"Blame our performance on corruption, red tape and poor infrastructure."
Economic managers of President Duterte are mightily proud that in the past two years, the Philippines generated average foreign direct investments of $10 billion per year, or $20 billion combined for 2018 and 2017.
Yet, compared to what the Philippines’ ASEAN neighbors got as FDI in recent years, a $10-billion FDI per year seems like a pittance.
In 2017, the latest year for which comparative ASEAN data is available, FDI increased 11.6 percent to a record $137 billion from $122.8 billion in 2016 in the whole of ASEAN.
Of the $137 billion, Singapore was the top destination, with $62 billion or a hefty 45.3 percent of the total FDI. Indonesia was No. 2 with $23.1 billion or 16.9 percent; Vietnam No. 3 with $14.1 billion or 10.3 percent, and the Philippines, just No. 4, with $10 billion or 7.3 percent.
In other words, for every $100 FDI in ASEAN in 2017, Manila got a paltry $7.30. This is the share of a country that is supposed to be the fastest growing in Asia, after China, with average economic growth under Duterte of 6.5 percent per year, the highest achieved by a PH president since 1986.
If you reckon FDI among the original five ASEAN members – Singapore, Indonesia, Malaysia, Thailand, and the Philippines—PH has been last, or next-to-the-last, choice of foreign investors.
Among the ten ASEAN members today, PH was No. 6 in FDI received in 2012, No. 6 in 2013, No. 5 in 2014, No. 6 in 2015, and No. 4 in 2016 and 2017 (see accompanying chart).
The ASEAN study of FDI in 2010-2017 does not explain why the Philippines is not exactly top of mind among investors who want to park their money, long term, in the region.
To me, there are three main reasons—corruption, red tape, and poor infrastructure.
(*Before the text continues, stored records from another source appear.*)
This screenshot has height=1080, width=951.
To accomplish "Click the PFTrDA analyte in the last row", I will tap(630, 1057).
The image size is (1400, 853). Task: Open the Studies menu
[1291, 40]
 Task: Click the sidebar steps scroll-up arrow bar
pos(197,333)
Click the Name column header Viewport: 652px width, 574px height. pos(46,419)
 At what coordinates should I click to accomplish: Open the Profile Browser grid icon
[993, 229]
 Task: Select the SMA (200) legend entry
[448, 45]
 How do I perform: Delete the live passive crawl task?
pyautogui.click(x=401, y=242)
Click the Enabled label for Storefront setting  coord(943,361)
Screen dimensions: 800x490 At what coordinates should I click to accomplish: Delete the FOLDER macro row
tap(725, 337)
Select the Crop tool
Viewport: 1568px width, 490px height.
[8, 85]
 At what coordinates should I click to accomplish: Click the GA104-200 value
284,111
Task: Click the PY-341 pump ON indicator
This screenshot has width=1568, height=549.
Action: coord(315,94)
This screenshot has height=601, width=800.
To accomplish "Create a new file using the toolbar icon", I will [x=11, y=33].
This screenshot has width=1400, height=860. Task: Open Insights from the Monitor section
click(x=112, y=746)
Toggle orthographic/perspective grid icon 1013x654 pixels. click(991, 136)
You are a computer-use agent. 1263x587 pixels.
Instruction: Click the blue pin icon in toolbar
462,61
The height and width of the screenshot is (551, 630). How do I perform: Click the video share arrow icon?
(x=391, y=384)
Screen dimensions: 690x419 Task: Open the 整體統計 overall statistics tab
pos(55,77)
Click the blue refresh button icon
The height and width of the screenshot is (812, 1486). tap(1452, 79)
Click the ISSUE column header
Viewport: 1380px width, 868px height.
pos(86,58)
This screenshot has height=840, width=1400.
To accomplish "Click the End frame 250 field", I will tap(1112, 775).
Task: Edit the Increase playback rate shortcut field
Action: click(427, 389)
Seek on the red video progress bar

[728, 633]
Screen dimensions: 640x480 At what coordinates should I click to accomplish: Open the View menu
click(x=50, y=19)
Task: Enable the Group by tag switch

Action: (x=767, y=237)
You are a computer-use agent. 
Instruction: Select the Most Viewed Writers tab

It takes two hours for your workers to commute, one way, from home to their place of work. Food near the office or factory is not exactly palatable nor cheap, and it eats up a third of a day’s salary.
Investors have to grease palms to get perfunctory approvals and permits and cut through the bureaucratic labyrinth. It takes two years to five years to get all the permits—more than 150—for a real property project like a condominium.
It takes a least a month to get an ordinary business permit, a process that takes ten minutes to a day in Singapore or Canada.
You have to buy fire extinguishers from the fireman who inspects your proposed business venue. Although that is now prohibited under the Ease of Doing Business Law, will a businessman complain? The same fireman or engineer certifies anyway the fire extinguisher you buy from an outside source like Ace Hardware or True Value.
The premise of requiring of prospective business to get a fire clearance is ridiculous – it assumes that you are going to burn your place down, after you have invested so much in your business.
Ordinary mortals like job applicants have to secure, say, an NBI clearance repeatedly before they can be hired. To get a birth certificate is a whole-day effort at PSA, you standing in line for hours among the throbbing heaving mass of humanity that smells like they haven’t had a bath for a century.
To be sure, private businesses are equally guilty of vexatious red tape. The biggest advocates of red tape are the banks—your so-called friendly bank.
Under the guise of KYC – know your client (an invention of the Bangko Sentral)—banks have the habit of trying to establish, first, that you are human being, and second, that you are a decent human being.
So for a credit card or a loan application, they dig up your past and your present and try to predict your future (usually, they become pessimistic)—until you show them, you have a house and lot, a car, a stable income or business (outside of drugs), and are well-connected (banks do ask for references).
But then once you have established you have some money, you realize you don’t actually need the bank—for a credit card or a loan.